I don't want to convert to JPEG and lose the image quality.
If there is no free site, is there a pay for usage site?
I don't want to convert to JPEG and lose the image quality.
If there is no free site, is there a pay for usage site?
What file format are your images?? There are many high res file formats that a web browser will not display. If you want a place to store TIFF files for your own purposes, you can do that, but if you want other people to SEE them, they cannot be in the TIFF format - a web browser will not display them correctly.
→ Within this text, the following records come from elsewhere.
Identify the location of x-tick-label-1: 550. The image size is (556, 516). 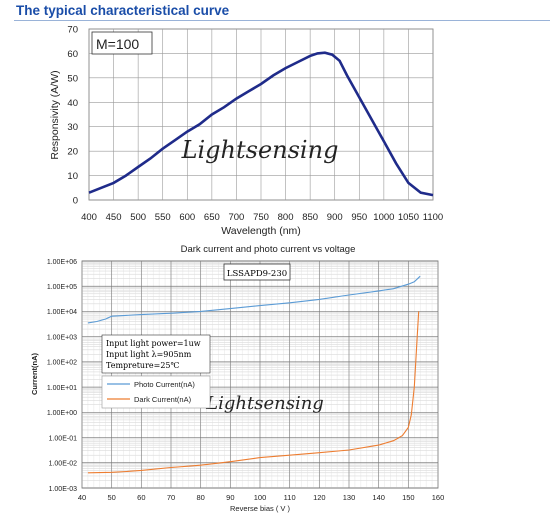
(163, 218).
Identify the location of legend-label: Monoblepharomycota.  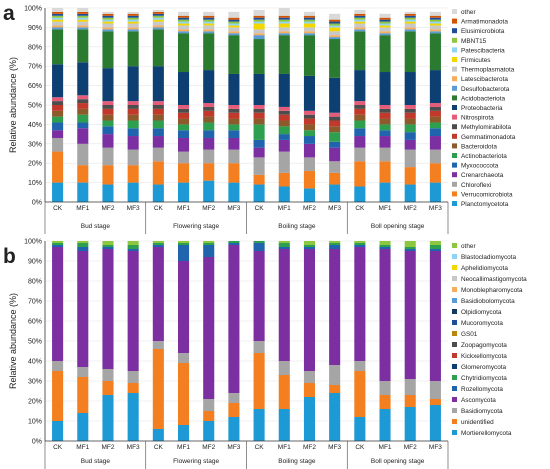
(492, 290).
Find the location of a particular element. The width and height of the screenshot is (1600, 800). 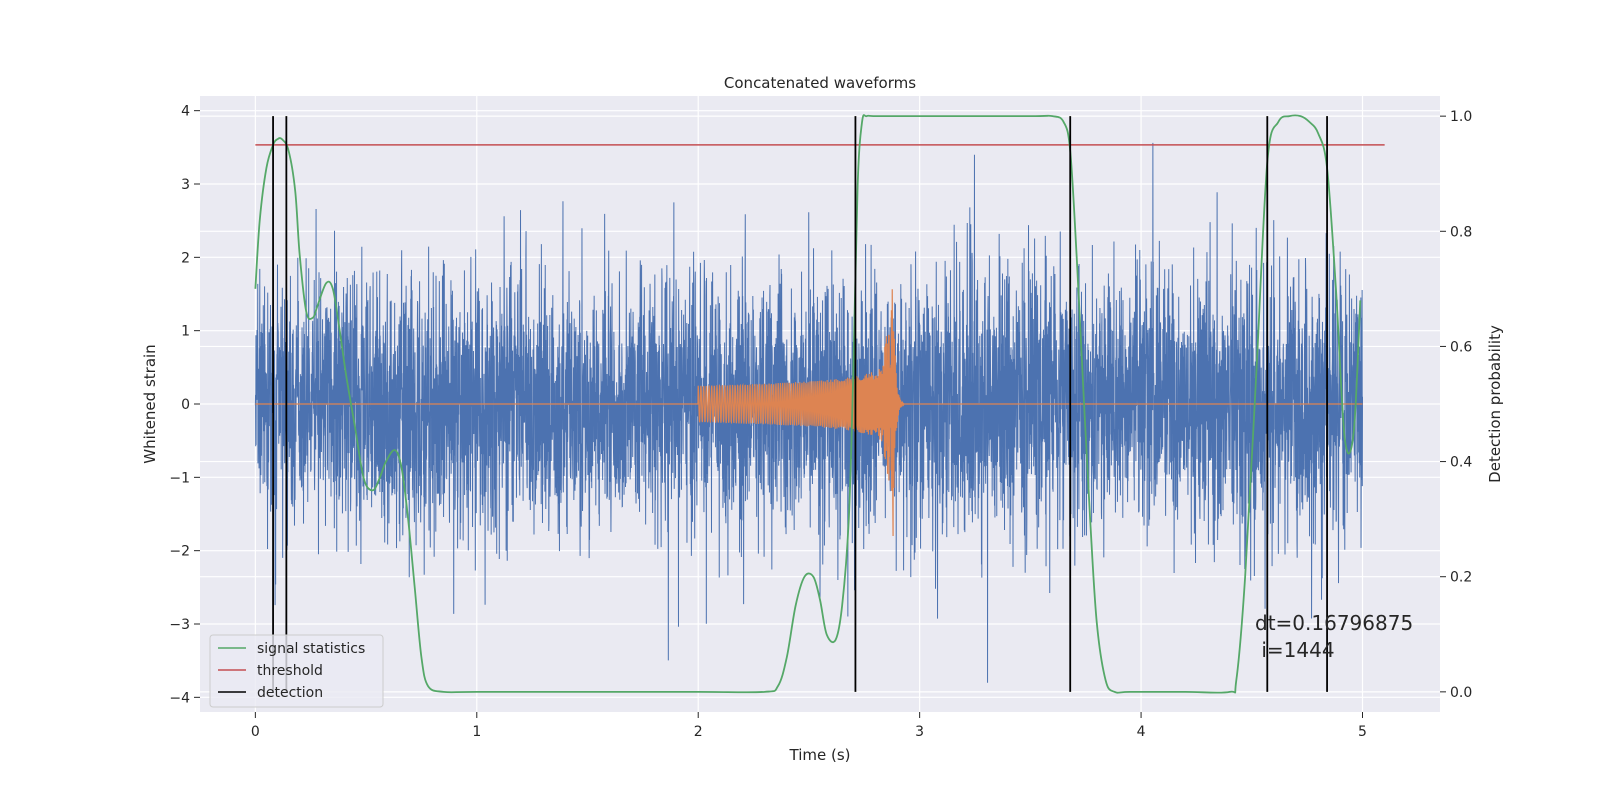

y-tick-label: −1 is located at coordinates (180, 478).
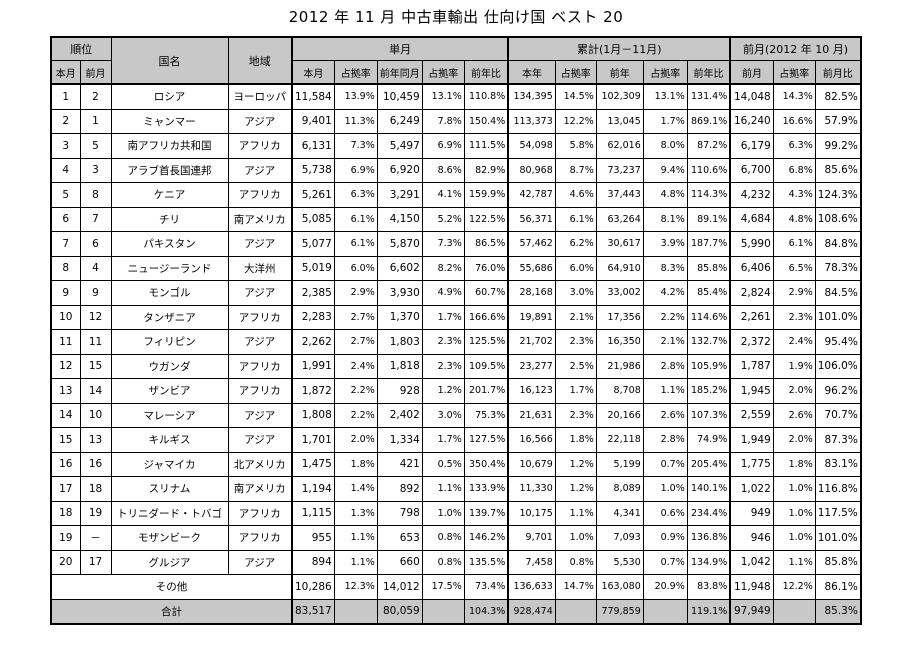 The height and width of the screenshot is (652, 912). I want to click on cell-m-yoy: 146.2%, so click(486, 538).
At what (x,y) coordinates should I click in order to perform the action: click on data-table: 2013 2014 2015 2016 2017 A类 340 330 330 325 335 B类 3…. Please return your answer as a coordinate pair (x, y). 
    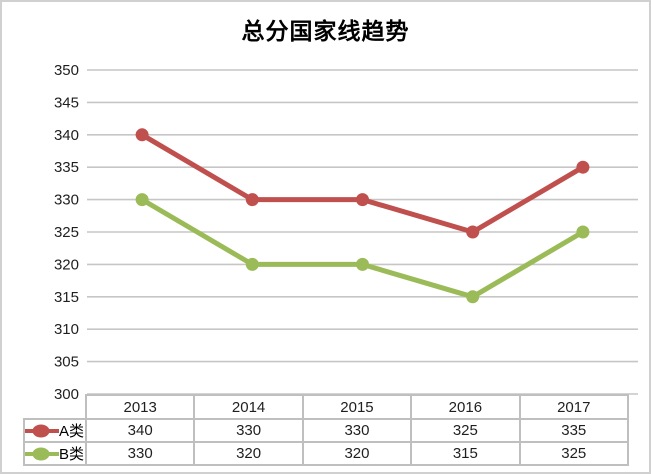
    Looking at the image, I should click on (326, 430).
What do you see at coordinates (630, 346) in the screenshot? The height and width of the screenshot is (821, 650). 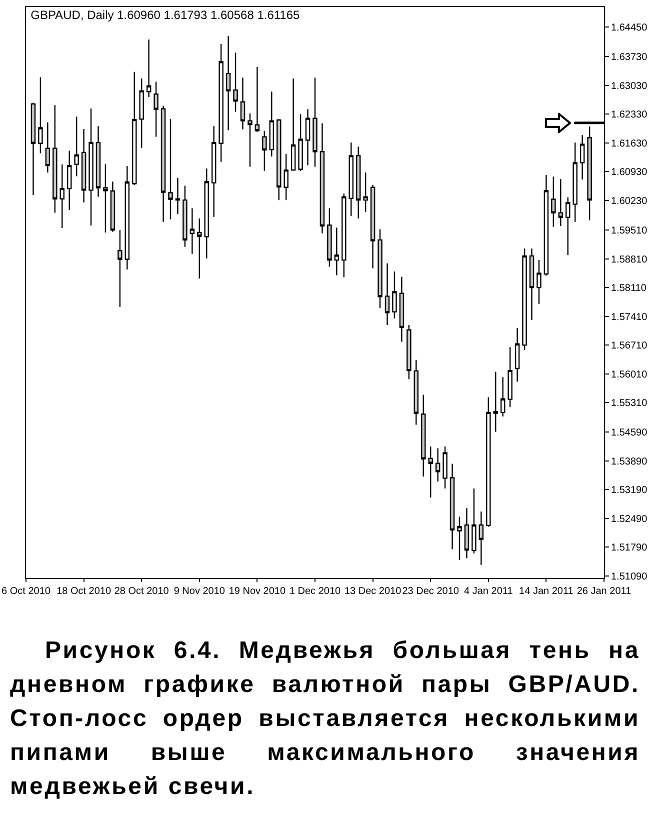 I see `y-tick-label: 1.56710` at bounding box center [630, 346].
From https://99designs.com/blog/tips/image-file-types/
"Don’t use at TIFF when…
You’re working with web graphics. While many web browsers support it, TIFF files are optimized for print. Go with JPEG or PNG when you need to display high-quality images online."
Currently I have raw digital images. There is some way to display them because I have been to photography sites that allow you to request a view of the raw file.
Now that I have some 4x5 cameras, I was expecting full resolution scan images but it seems I will have to convert to PNG which is lossless.
I guess scan images can run up to 1TB but I am not sure about it (just some math about scan resolutions and image size lead me to that estimate).
I have a 120 TB disk farm, and if worst came to worst, I could get a static IP address and host my own stuff
I can't even see a drum scan of an 8x10 being 1TB. I think you are way over thinking it.
I don't understand your purpose
Generally we store large files, locally or remote
If we want people to see the image we fit it to the delivery system they use
As most use cell phones now for everything, often over cell towers, I make my files small and nobody can tell the difference
I view my images on tiny iPhone, iPad, monitor and my giant TV
If sending an image to another, many prefer the small file size for speed
Tin Can
Why do you want to post your full-resolution images on the Internet for anyone who wants them to steal them and use them for whatever purpose they want? The incidence of people pirating images for their websites, advertisements, etc. is already too high. Why encourage them?
Opportunity makes the thief...
Doremus
I imagine that you guys are correct and it is a bad idea.
There are about 2 billion pixels of information on a 4x5 image:
https://kenrockwell.com/tech/film-resolution.htm
At 48 bits per pixel that would be 12 GB image size.
So 8x10 should be representible in 48 gb in perfect fidelity, so terabyte images would only be needed for extremely large images (21 times the surface area of 8x10 so roughly 40x50 inches). I doubt if there is any real camera that large and if there were it would be quite a job to stitch together the scanned images.
But I think it would be interesting to have a site (possibly public domain like Pexels) to post ultra high resolution images.
There could be some utility for the artist. Perhaps it would be a way to get your work noticed.
With only 120 TB I don't have enough space to host such a site myself because that is only 120,000 images at 1GB each. A lot less for really large images.
I also think that such a thing might drive interest in large format photography. Imagine zooming in on a cat's face until you see a mite on his whisker.
I also do not know what the current state of the art is for scanner resolution. You would need 48 bits per pixel at 8000 DPI to extract all the information from an image.
It would also probably have to be moderated or people would post x-rated images, which is starting to sound like a lot of work.
As far as scanning goes, supposedly this thing will get you 1/4 of the way there for under $120 for an 8x10 image:
https://www.amazon.com/Canon-9623B01..._id=5728048011
That scanner is a toy
Your dream already exists
LIBRARY OF CONGRESS PUBLIC DOMAIN IMAGES
Look it up and download them all
Tin Can
I'm surprised no one has mentioned http://www.gigapixel.com/
Both of those sites are pretty cool.